Merkez Bankası’nın faiz kararından sonra faizlerimiz yüzde 15’e geldi. Bu ne anlama geliyor? Şu anda Arjantin’de uygulanan Merkez Bankası faizi yüzde 39, Venezuela’da yüzde 39, bazı Afrika ülkelerinde yüzde 25, İran’da yüzde 18, Türkiye’de yüzde 15. Bu tabloya bakarak gelişmiş ülkelere oranla en yüksek faize sahip ülke haline geldik. Avrupa Merkez Bankası ekstra faiz uyguluyor yâda 0 faiz uyguluyor. Bunlar ne anlama geliyor? Merkez Bankaları diğer bankaları maliyetsiz fonluyor anlamını taşıyor. Para birimlerinin satın alma gücü yüksek. Yıllardan bu yana da değişmiyor. Yani bundan 5 yıl önceki 100 dolar ile şu andaki 100 doların dolar cinsinden bir şey aldığınız zaman gücü birbirine çok yakın. Dolar ve Euro’daki enflasyon oldukça düşük seviyelerde. Fakat bizim Türk Lirasındaki enflasyon son açıklanan verilere göre yüzde 12,5 dolaylarında.

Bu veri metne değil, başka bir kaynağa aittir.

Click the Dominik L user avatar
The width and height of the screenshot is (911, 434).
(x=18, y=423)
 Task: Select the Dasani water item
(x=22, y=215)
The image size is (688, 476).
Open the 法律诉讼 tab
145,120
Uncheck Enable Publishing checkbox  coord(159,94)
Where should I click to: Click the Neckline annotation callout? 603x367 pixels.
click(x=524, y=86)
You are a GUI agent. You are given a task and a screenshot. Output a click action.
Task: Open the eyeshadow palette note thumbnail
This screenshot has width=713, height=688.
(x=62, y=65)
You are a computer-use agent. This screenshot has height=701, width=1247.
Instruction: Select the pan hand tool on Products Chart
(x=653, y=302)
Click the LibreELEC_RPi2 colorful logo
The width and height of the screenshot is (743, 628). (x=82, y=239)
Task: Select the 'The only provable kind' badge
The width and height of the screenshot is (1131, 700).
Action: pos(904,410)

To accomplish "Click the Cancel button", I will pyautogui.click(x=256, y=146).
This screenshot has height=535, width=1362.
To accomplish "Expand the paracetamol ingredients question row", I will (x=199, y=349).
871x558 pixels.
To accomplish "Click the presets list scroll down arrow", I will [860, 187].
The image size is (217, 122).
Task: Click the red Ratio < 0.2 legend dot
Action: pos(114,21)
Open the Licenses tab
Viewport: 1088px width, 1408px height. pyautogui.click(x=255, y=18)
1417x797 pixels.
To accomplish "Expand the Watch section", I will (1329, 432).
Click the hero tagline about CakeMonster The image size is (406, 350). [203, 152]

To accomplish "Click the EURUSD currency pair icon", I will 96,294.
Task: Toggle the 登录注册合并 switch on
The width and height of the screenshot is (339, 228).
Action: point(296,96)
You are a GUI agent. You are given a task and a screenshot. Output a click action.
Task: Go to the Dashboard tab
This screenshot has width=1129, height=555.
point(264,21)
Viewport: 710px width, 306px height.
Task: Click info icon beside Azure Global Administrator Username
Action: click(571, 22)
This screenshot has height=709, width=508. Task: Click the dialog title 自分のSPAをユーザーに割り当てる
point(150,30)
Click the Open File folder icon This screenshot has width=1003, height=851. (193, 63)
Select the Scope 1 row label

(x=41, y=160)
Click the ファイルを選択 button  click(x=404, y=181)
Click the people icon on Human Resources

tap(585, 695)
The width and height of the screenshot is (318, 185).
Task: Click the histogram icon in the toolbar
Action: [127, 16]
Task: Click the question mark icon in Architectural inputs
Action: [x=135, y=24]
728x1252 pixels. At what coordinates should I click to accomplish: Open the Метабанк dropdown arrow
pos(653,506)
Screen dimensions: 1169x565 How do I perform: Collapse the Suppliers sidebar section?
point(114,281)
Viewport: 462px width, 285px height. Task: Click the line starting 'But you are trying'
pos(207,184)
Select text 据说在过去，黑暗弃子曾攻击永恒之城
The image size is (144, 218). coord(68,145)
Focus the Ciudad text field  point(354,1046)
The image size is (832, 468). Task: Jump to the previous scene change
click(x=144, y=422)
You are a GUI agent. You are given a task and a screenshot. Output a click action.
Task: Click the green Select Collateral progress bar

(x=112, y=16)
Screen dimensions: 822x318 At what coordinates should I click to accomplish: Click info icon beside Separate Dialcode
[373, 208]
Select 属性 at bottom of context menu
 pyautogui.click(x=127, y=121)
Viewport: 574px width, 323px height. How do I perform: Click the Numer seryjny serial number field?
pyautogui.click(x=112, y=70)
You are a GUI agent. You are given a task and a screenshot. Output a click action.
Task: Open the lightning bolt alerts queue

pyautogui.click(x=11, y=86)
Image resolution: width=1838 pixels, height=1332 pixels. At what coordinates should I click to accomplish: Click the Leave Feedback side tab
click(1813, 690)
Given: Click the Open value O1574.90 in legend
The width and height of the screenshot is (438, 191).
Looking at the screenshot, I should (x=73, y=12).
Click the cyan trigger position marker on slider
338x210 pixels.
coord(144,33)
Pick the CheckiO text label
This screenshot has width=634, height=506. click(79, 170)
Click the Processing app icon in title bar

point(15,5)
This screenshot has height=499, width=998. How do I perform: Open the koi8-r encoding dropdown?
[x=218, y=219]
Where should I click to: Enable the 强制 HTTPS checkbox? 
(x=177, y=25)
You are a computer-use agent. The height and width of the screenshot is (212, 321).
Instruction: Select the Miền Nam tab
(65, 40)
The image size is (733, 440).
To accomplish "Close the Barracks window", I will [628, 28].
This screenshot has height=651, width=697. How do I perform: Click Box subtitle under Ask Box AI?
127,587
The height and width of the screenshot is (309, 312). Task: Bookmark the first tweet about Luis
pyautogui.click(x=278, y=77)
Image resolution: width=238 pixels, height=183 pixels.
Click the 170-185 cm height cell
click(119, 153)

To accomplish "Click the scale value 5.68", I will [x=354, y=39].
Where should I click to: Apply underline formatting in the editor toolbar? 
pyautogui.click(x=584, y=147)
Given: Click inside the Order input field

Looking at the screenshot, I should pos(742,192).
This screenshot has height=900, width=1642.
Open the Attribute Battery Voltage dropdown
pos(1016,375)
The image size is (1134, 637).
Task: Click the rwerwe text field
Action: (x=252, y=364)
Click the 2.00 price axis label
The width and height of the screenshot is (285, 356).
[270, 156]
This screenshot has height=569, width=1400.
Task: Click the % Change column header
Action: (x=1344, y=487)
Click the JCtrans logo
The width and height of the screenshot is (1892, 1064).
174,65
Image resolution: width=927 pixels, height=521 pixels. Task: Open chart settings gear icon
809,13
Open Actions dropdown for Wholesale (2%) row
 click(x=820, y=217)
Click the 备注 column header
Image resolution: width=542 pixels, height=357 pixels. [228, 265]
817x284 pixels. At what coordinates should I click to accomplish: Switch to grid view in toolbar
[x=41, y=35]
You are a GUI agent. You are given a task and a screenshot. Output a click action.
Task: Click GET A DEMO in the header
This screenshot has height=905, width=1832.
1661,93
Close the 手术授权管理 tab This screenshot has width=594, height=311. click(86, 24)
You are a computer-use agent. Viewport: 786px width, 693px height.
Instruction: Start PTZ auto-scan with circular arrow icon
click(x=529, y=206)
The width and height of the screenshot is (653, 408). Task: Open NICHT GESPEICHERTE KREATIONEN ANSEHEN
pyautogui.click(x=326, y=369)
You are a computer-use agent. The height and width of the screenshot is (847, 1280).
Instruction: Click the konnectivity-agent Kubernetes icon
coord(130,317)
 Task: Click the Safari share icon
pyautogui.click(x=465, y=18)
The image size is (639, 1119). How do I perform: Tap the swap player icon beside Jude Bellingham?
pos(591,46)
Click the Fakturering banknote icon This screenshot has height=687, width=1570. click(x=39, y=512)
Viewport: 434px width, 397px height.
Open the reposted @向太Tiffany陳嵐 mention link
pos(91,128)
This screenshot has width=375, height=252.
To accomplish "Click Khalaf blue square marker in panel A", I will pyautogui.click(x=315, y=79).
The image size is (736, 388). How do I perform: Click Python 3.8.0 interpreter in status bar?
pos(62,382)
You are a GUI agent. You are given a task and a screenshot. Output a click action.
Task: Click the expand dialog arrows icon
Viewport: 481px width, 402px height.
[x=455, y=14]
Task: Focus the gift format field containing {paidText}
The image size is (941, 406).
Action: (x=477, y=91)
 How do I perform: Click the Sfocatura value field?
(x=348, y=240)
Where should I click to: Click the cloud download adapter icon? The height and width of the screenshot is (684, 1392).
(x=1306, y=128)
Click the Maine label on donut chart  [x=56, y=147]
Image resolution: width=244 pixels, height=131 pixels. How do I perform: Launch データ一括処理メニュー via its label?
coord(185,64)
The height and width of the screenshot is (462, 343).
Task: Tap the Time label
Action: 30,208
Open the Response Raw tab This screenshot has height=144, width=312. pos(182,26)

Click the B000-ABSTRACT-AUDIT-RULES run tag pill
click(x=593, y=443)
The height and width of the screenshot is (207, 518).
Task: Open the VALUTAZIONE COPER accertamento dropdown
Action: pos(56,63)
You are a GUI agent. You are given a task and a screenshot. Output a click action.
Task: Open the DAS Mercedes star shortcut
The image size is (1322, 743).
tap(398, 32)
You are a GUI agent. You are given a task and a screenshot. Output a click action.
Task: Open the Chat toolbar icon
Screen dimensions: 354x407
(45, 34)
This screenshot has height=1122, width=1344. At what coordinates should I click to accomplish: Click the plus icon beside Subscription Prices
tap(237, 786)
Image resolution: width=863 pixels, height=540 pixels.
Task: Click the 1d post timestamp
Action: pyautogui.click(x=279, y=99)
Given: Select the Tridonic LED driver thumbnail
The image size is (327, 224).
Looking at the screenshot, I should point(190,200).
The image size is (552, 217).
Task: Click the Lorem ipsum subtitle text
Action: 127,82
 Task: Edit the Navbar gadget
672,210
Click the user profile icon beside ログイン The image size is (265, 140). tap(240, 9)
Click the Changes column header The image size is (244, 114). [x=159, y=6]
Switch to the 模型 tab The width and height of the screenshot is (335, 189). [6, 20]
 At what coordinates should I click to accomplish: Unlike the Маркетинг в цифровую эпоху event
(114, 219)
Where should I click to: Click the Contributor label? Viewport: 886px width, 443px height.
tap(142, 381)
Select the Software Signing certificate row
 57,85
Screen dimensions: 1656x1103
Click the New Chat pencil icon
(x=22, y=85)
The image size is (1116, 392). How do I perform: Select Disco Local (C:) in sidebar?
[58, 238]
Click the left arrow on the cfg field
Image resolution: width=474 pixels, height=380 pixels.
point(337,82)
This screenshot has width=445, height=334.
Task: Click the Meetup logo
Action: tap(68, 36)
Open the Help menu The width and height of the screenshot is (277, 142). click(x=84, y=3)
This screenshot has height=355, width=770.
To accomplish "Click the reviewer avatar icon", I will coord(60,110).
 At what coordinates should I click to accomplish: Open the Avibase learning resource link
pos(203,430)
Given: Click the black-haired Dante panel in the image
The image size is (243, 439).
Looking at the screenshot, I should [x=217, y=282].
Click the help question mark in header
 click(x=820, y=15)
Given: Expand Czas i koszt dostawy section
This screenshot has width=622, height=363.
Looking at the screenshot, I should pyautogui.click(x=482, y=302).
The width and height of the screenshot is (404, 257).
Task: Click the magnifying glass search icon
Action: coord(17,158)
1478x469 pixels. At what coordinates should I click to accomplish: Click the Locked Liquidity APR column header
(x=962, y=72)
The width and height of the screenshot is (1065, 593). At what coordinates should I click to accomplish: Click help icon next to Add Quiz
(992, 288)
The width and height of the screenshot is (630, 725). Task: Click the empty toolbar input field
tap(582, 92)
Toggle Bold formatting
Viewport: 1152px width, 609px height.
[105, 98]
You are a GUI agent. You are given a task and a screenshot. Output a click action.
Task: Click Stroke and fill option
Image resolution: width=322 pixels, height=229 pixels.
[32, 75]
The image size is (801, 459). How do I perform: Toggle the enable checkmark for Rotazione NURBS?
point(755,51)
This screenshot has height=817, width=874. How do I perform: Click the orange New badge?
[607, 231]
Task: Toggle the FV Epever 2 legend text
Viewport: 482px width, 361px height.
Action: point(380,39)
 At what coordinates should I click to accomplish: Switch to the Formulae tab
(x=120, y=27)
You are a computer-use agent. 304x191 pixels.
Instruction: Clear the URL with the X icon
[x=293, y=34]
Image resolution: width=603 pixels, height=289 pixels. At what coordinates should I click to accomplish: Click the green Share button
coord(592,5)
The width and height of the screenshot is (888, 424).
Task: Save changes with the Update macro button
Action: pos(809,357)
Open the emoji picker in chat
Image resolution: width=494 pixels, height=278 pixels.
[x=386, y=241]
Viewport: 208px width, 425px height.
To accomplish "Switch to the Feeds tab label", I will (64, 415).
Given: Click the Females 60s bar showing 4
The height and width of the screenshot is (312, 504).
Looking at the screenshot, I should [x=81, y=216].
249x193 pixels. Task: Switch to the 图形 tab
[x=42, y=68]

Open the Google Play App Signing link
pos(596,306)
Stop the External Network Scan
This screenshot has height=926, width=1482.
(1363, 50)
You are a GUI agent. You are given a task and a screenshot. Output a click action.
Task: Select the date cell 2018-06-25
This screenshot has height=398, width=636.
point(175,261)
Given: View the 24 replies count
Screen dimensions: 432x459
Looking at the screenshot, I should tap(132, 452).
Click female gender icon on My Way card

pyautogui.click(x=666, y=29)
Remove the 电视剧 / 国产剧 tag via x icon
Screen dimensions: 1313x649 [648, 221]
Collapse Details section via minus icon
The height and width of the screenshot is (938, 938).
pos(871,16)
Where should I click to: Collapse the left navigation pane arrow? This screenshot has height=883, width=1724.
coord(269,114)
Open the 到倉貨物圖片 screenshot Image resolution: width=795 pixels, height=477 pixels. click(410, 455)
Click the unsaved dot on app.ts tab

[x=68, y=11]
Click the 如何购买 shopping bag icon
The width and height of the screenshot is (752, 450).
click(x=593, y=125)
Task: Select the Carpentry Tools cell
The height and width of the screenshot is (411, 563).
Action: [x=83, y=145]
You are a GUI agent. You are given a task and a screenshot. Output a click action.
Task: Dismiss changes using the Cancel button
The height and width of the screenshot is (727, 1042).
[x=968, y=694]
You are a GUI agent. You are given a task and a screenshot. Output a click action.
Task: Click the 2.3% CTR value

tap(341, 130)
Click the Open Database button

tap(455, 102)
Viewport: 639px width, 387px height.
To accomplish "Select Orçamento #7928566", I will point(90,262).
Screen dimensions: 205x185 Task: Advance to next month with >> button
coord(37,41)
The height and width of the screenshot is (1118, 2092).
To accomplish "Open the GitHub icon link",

“BU SADECE BİR FAİZ KARARI OLARAK ALGILANMAMALI”
Piyasa Merkez Bankası’nı genellikle neden eleştiriyordu? Merkez Bankası bir karar alırken sürpriz yapıyor, piyasayı yanıltıyor, piyasa beklentilerine uyumlu gerçekleşmiyor ve piyasayı son dakika şaşırtan hamleler yapıyordu. Fakat bu seferki karar Türkiye’nin artık böyle rampalı, bozuk yollardan düz yola giriş yaptığının bir göstergesi. Bu sadece bir faiz kararı olarak algılanmamalı. Çünkü bu aynı zamanda Türkiye’de ekonomide normalleşmenin de önemli bir adımı.

“EKONOMİNİN 2 ÖNEMLİ AKTÖRÜ DEĞİŞTİ”
Ekonominin 2 önemli aktörü değişti. Bir tanesi Merkez Bankası Başkanı, diğeri Hazine ve Maliye Bakanı. Bu 2 aktör değiştikten sonra piyasa çok tedirgin oldu. Bunun üzerine cumhurbaşkanımızın yapmış olduğu toplantıda piyasaya vermiş olduğu önemli mesajlar ekonomiyi oldukça rahatlattı. Cumhurbaşkanımızın, “Gerekirse acı reçeteyi içeceğiz. Ben faize karşıyım ama Türkiye’de en az enflasyon kadarda faiz olmalı” gibi söylemleri piyasada bir beklentiye yol açtı. Aslında bu güzel bir iletişim politikası oldu.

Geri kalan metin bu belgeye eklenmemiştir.